#### WHAT THIS TASK INVOLVES
Rewrite the material below, replacing "diskette" with "floppy disk" and leaving everything else unchanged.

(Stored data)
----------------------------------------

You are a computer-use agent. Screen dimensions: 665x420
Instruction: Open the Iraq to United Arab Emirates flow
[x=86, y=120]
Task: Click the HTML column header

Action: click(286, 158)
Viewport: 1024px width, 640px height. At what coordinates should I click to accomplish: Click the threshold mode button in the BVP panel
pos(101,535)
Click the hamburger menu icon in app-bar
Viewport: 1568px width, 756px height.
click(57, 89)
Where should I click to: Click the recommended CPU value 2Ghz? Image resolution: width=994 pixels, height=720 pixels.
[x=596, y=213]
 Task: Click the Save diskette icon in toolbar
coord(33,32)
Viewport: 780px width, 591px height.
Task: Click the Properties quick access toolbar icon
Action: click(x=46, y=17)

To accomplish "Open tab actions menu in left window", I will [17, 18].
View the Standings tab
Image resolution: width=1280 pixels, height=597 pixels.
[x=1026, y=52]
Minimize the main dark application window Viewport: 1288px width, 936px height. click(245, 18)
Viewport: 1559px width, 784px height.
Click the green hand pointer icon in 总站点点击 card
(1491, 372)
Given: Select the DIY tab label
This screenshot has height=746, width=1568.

----------------------------------------

#### COMPLETED TASK
You are a computer-use agent. Screen dimensions: 665x420
Instruction: Open the Iraq to United Arab Emirates flow
[x=86, y=120]
Task: Click the HTML column header

Action: click(286, 158)
Viewport: 1024px width, 640px height. At what coordinates should I click to accomplish: Click the threshold mode button in the BVP panel
pos(101,535)
Click the hamburger menu icon in app-bar
Viewport: 1568px width, 756px height.
click(57, 89)
Where should I click to: Click the recommended CPU value 2Ghz? Image resolution: width=994 pixels, height=720 pixels.
[x=596, y=213]
 Task: Click the Save floppy disk icon in toolbar
coord(33,32)
Viewport: 780px width, 591px height.
Task: Click the Properties quick access toolbar icon
Action: click(x=46, y=17)

To accomplish "Open tab actions menu in left window", I will [17, 18].
View the Standings tab
Image resolution: width=1280 pixels, height=597 pixels.
[x=1026, y=52]
Minimize the main dark application window Viewport: 1288px width, 936px height. click(245, 18)
Viewport: 1559px width, 784px height.
Click the green hand pointer icon in 总站点点击 card
(1491, 372)
Given: Select the DIY tab label
This screenshot has height=746, width=1568.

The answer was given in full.